There are clippings and articles of local interest. Well documented is the Leslie Fay Company, a large employer and manufacturer in the Wilkes-Barre area. Included are sewing manuals for pattern pieces, and detailed instructions for linings, facings, piping, zippers, joining pieces, adding darts, pleats, gussets, and piece rates. Also available and of importance is all the correspondence, meeting memos and clippings from the 1990s when the Leslie Fay Company decided to move operations out of the country, effecting 2,000 jobs, the 1994 strike, and the subsequent union campaign to get the company to stay.
Another component of the collection is the files of Lois Hartel, district manager of the Hazleton-Wyoming District. Aside from correspondence and union business, there are oversize posters of voting machine instructions for the primary on April 10, 1984, of which Lois Hartel was a candidate for delegate for the Democratic National Convention from the 11th Congressional District.
Over time, many of the locals merged to form districts, and ones that are represented in the collection include: Local 249 Wilkes-Barre; Local 295 Pittston; Local 327 Nanticoke; Wyoming Valley District-249, 295 &327; Central Pennsylvania District 108; Local 196; Local 170; Easton District; Hazleton District (225 Hazleton, PA and 575 Berwick, PA); Local 351; the Northeast, Western Pennsylvania and Ohio Department; Shamokin-Sunbury District; Reading-Pottstown District; Scranton-Shamokin-Sunbury-Pottsville District; Wilkes-Barre Locals 327-295-249.
Dates
- 1951-1999
Language of Materials
Collection material in English
Conditions Governing Access
Access to the collections in the Kheel Center is restricted. Please contact a reference archivist for access to these materials.
Conditions Governing Use
This collection must be used in keeping with the Kheel Center Information Sheet and Procedures for Document Use.
Biographical / Historical
The International Ladies' Garment Workers' Union was once one of the largest labor unions in the United States founded in 1900 by local union delegates representing about 2,000 members in cities in the northeastern United States. It was one of the first U.S. Unions to have a membership consisting of mostly females, and it played a key role in the labor history of the 1920s and 1930s. The union is generally referred to as the "ILGWU" or the "ILG". The ILGWU grew in geographical scope, membership size, and political influence to become one of the most powerful forces in American organized labor by mid-century. Representing workers in the women's garment industry, the ILGWU worked to improve working and living conditions of its members through collective bargaining agreements, training programs, health care facilities, cooperative housing, educational opportunities, and other efforts. The ILGWU merged with the Amalgamated Clothing and Textile Workers Union in 1995 to form the Union of Needle trades, Industrial and Textile Employees (UNITE). UNITE merged with the Hotel Employees and Restaurant Employees Union (HERE) in 2004 to create a new union known as UNITE HERE. The two unions that formed UNITE in 1995 represented only 250,000 workers between them, down from the ILGWU's peak membership of 450,000 in 1969.
Biographical / Historical
The ILGWU's extensive work to organize garment workers in Pennsylvania (outside of Philadelphia) resulted in the formation of several district councils throughout the state and especially in central Pennsylvania.

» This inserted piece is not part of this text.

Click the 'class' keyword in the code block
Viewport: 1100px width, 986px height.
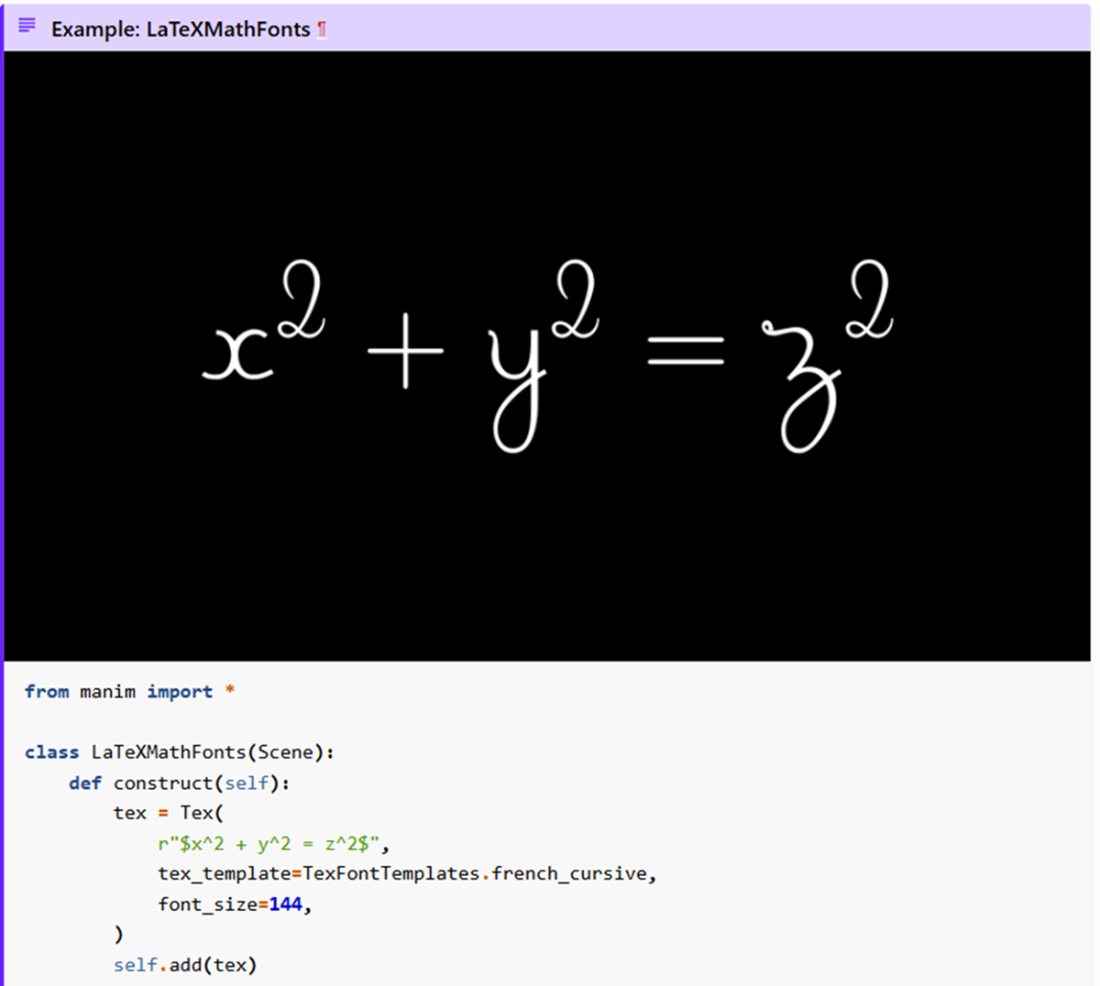[x=52, y=752]
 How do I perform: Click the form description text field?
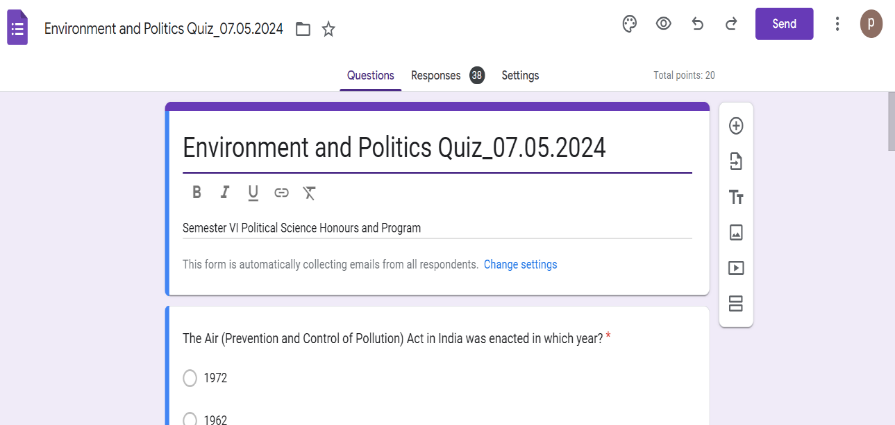click(x=436, y=228)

Beginning in 1957 as the Central and Western Pennsylvania District, the Central Pennsylvania District was an affiliate within the ILGWU's Northeast Region. With the affiliate into two and renamed the Central Pennsylvania District and the Western Pennsylvania District by 1962, Central Pennsylvania District Council included four local unions (108, 170, 196, and 197) until 1987. From 1988 until the ILGWU's merger with ACTWU in 1995, the affiliate was reorganized as the Central and Western Pennsylvania and Reading District Council. During this period, the council included as many as eight local unions (98, 108, 170, 196, 197, 217, 424, and 445).
Throughout its existence, the Central Pennsylvania District Council worked closely with other affiliates in the Northeast Department, including local unions in Easton, Hazleton, Reading, Scranton, Shamokin, Sunbury, Pottstown, and Pottsville. By the 1960s, the ILGWU had established district councils in Scranton and Easton. In the 1970s, additional local unions were organized into the Shamokin-Sunbury District Council (185, 306), Hazleton District Council (225, 575), and the Wyoming Valley District Council (249, 327).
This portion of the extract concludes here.